Lübnan Krizleri ve Nedenleri
Küçük bir Ortadoğu ülkesi olan Lübnan son yıllarda peş peşe gelen krizler ile karşı karşıya kalmıştır. Bu sohbetimizde bu ülkedeki krizlere değinmenin yanı sıra bu krizlerin nedenlerini ele alacağız.
Lübnan, 10 bin 500 kilometrekareden daha az bir yüzölçüme ve yaklaşık 6 milyon 800 bin nüfusa sahiptir. Lübnan, Bahreyn ve Katar gibi ülkelerden daha büyük ve daha kalabalık nüfuslu olmasına rağmen, Batı Asya bölgesindeki en küçük ve en az nüfuslu ülkelerden biridir.
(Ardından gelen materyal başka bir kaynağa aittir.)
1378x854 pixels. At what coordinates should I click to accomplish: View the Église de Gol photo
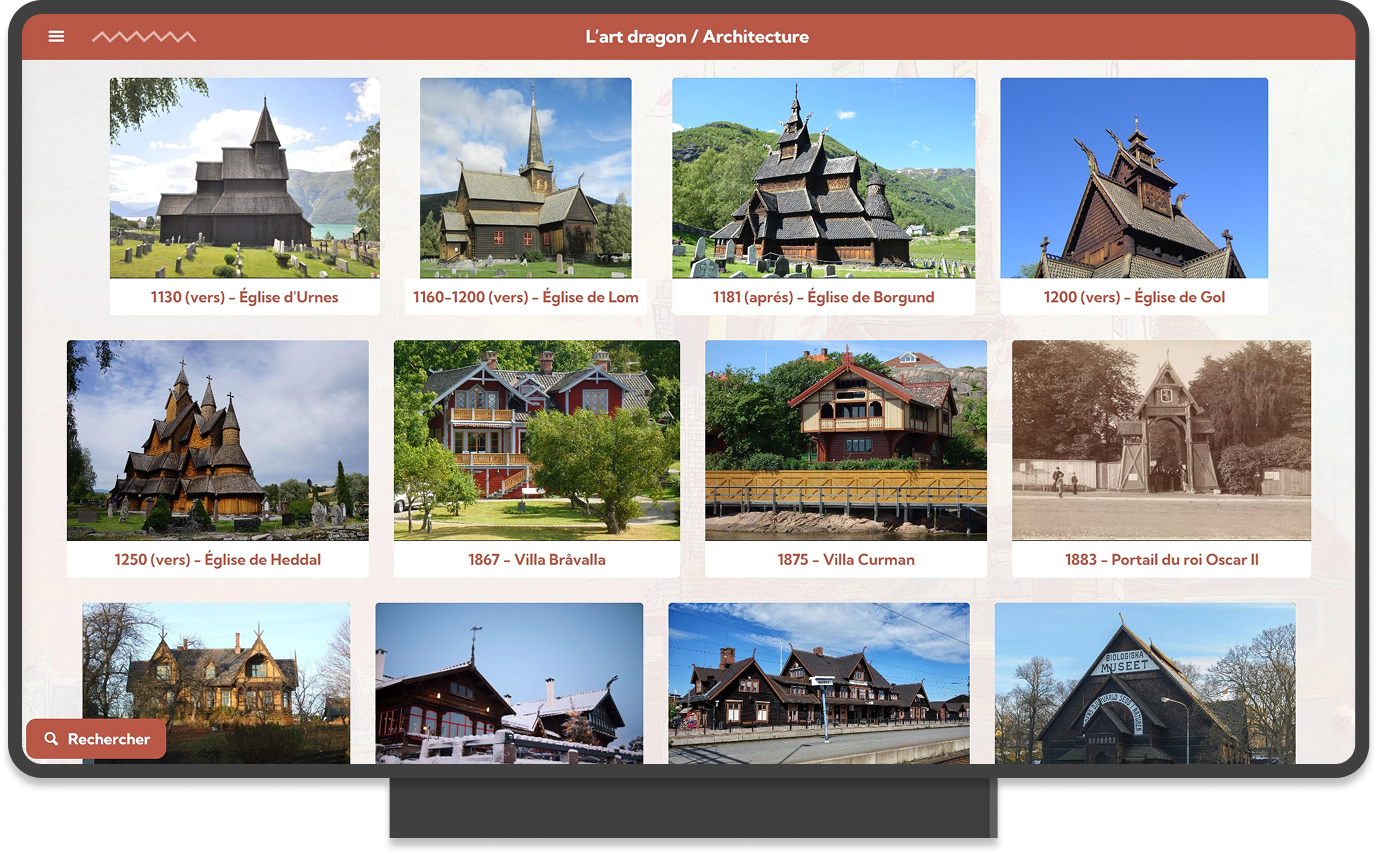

Küçük bir ülke olan Lübnan, ancak yıllardır birbirini takip eden krizlerle, özellikle geçen yıl keskin bir şekilde tırmanan krizlerle karşı karşıya kaldı. Bu durum ise hükümet yöneticilerine ve siyasi gruplarına karşı tekrarlanan geniş çaplı halk protestolara yol açmıştır.
Lübnan krizi genel olarak üç kategoriye ayrılabilir: ekonomik, politik ve güvenlik krizleri. Ekonomik olarak, ülke şu anda ulusal para biriminde keskin bir devalüasyon, artan enflasyon, borç krizi yaşıyor. Kötüleşen ekonomik koşulların yanı sıra Lübnan, benzin ve elektrik de dahil olmak üzere bir enerji kriziyle karşı karşıya kaldı. İki yıl önce, her bir ABD dolarının Lübnan lirası karşılığı bin 500 lira iken, son zamanlarda 25 bin liranın üzerine çıktı.
Ulusal para biriminin devalüasyonu ve değer kaybetmesi ile Lübnan'daki mal ve hizmet fiyatları son aylarda fırladı ve resmi istatistiklere göre ülkedeki gıda fiyatları 2020'den bu yana dört katına çıktı. Dünya Bankası'na göre ise, ülkenin borcu, dünyanın en büyük borçlarından biri olan Gayrı Safi Yurt İçi Hasılasının yüzde 150'sinden fazlasına yükseldi.
Bu durum, ülke nüfusunun yarısından fazlasının şu anda yoksulluk sınırının altında yaşadığı anlamına geliyor. Birleşmiş Milletler Teşkilatı, ülkede yaşayan Suriyeli mültecilerin yüzde 100'ünün de dahil olmak üzere Lübnanlı hanelerin dörtte üçünden fazlasının gıda veya gıda alacak paraya sahip olmadığı konusunda uyardı. Birleşmiş Milletler Çocuklara Yardım Fonu (UNICEF) tarafından yakın zamanda yapılan bir araştırmaya göre, Lübnanlı çocuklar şu anda modern dünya tarihindeki en kötü ekonomik gerilemeyi yaşıyorlar, ülkedeki çocukların yaklaşık üçte biri ya geceleri aç yatıyor ya da üç öğün yemek yiyemiyor. Her 10 Lübnanlı çocuktan biri, ailelerin ihtiyaç duydukları gıdayı alabilmeleri için işe gönderiliyor. Dünya Bankası, Lübnan krizini 19'uncu yüzyıldan bu yana dünyanın en kötü ekonomik krizlerinden biri olarak nitelendirdi.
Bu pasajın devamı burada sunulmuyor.